No tan real

Un esmalte de impala

Mis idas al supermercado terminan, generalmente, con un esmalte disfrazado de ineludible compra de la quincena. Ya hace un tiempo, el que se coló entre el shampoo y el papel de cocina fue Azul Pavao, de Impala. Invocando a ese bicho colorido que es el pavo real, este esmalte promete. Un azul muy bonito, vivaz pero sin enceguecer. El acabado cremoso lo hace usable para casi cualquier ocasión (más todavía en uñas cortas). Al menos, debería.

Impala Azul Pavao1
Impala Azul Pavao2

El pincel es normalito. No es una maravilla pero tampoco tiene vida propia. La fórmula es livianita, muy livianita. No hay forma de que quede opaco o parejo en la primera capa. Yo renuncié en la segunda, pero como pueden ver tampoco cierra el trato.

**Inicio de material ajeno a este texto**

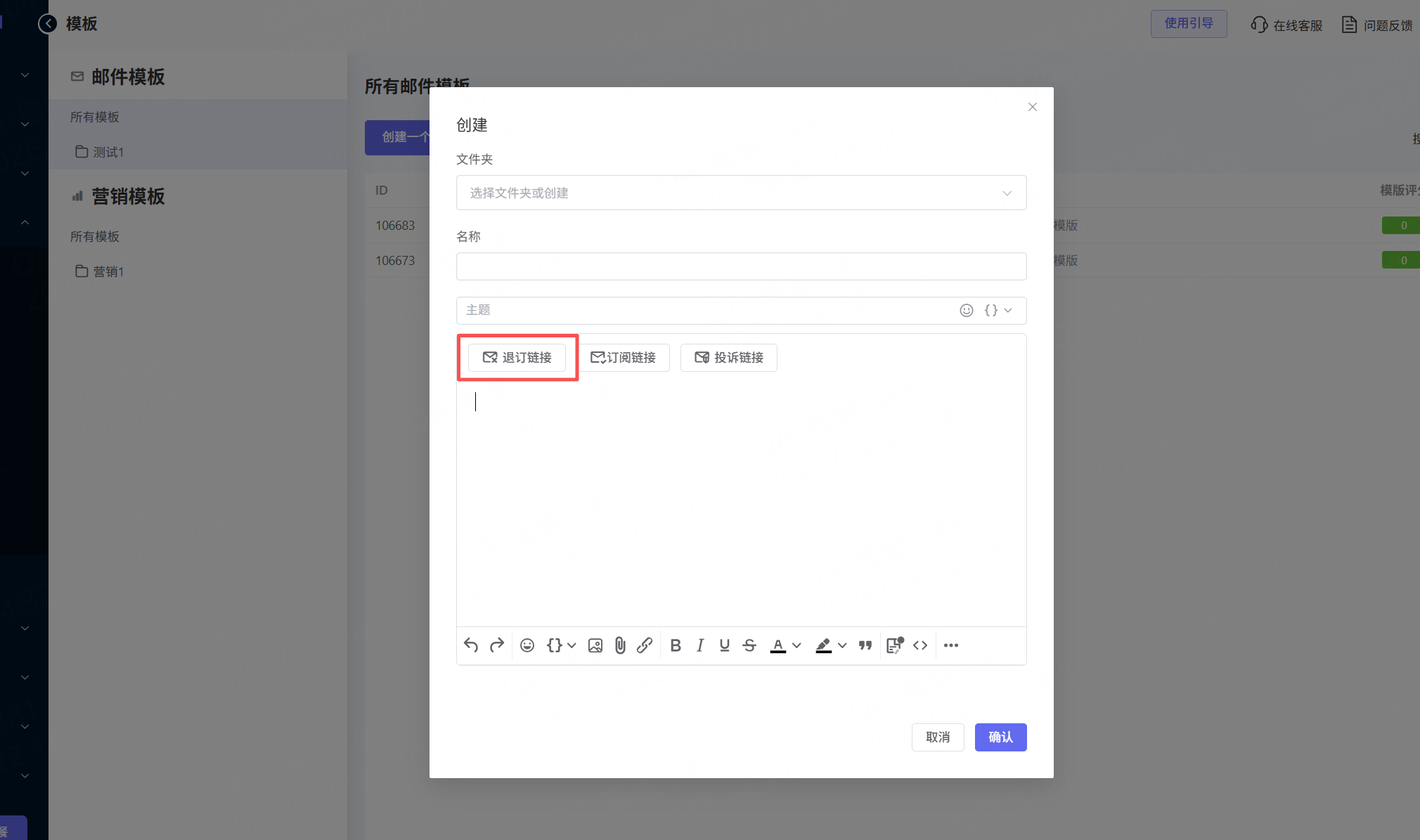The image size is (1420, 840).
Task: Toggle strikethrough formatting
Action: click(749, 645)
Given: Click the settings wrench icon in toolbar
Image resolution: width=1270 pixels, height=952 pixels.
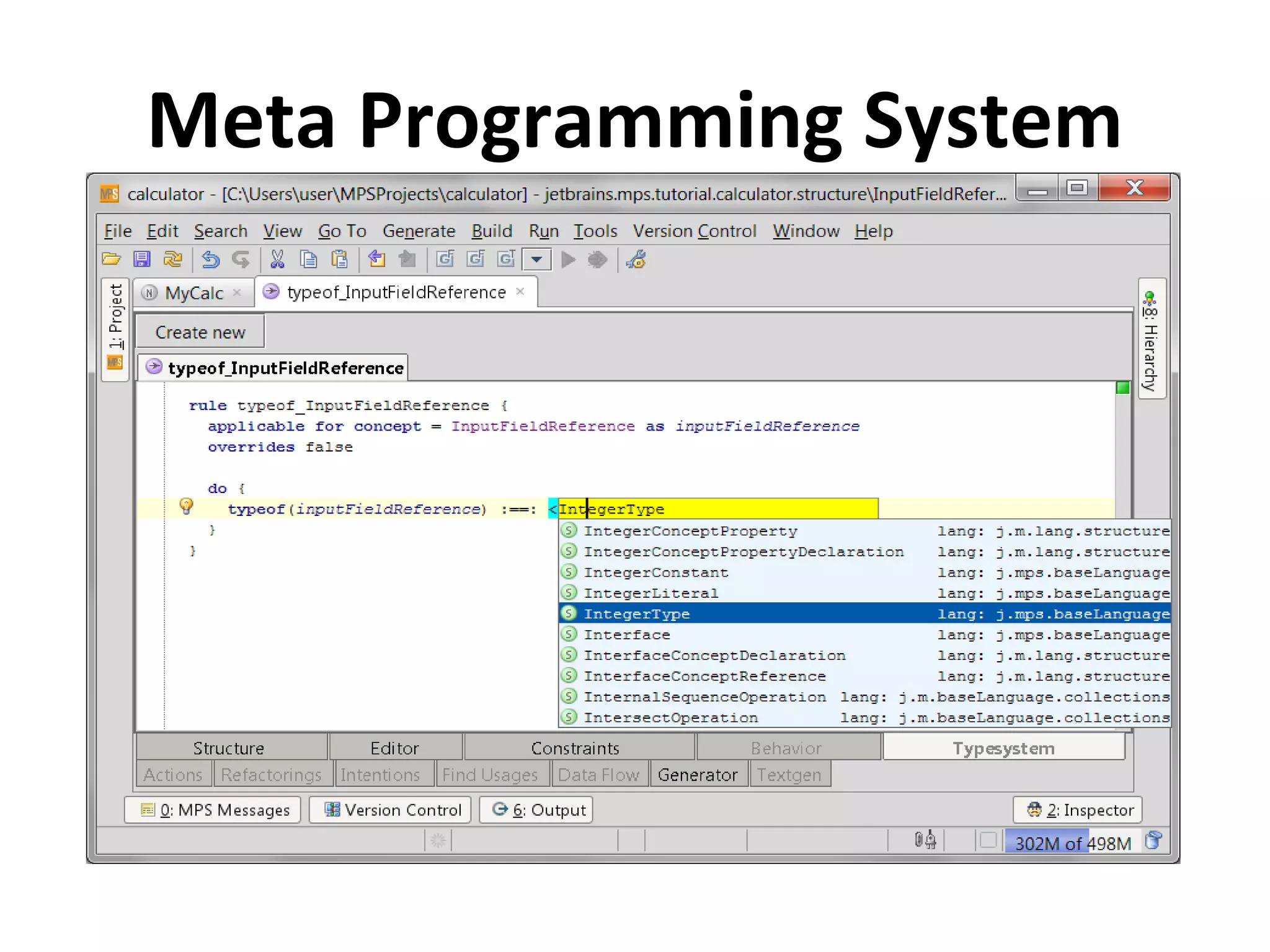Looking at the screenshot, I should pyautogui.click(x=636, y=259).
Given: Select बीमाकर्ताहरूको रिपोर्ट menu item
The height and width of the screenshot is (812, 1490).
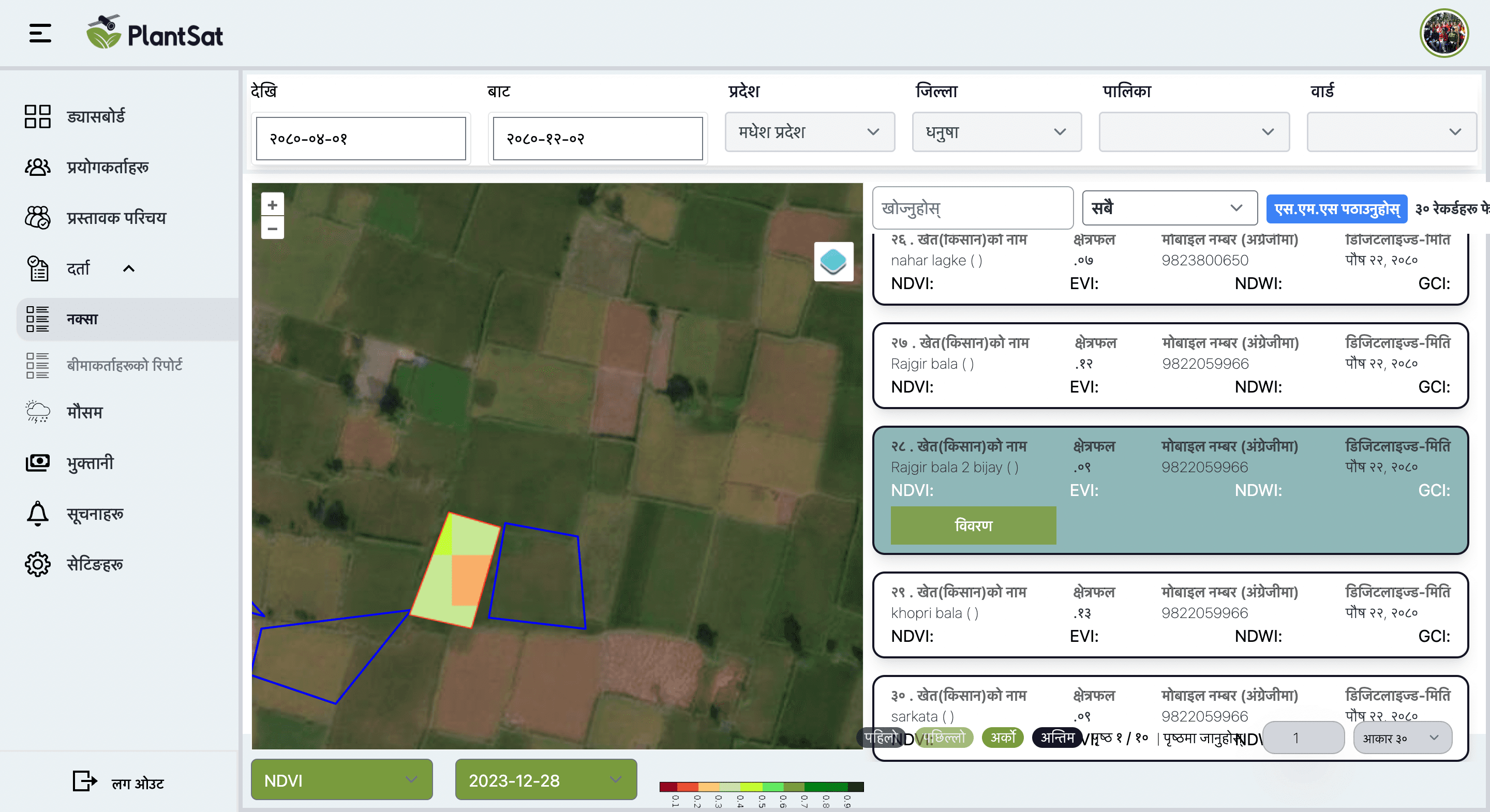Looking at the screenshot, I should (124, 365).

Con esas dos manos no alcanzo a esconder el blanco del borde libre de mis uñas. Además seca más plasticoso que cremoso, ustedes me entienden.

Impala Azul Pavao3
Impala Azul Pavao4

No puedo atestiguar si dura mucho o poco porque me lo saqué a los dos o tres días, para darle la oportunidad a otro Impala del cual les voy a hablar dentro de poco.

Resumiendo: al no quedar parejo u opaco con el esfuerzo habitual de dos capas, no me motiva a usarlo de vuelta. Si son pacientes 0 están muy enamoradas del color, puede ser para ustedes. O si pasan por casa y me lo piden, claro.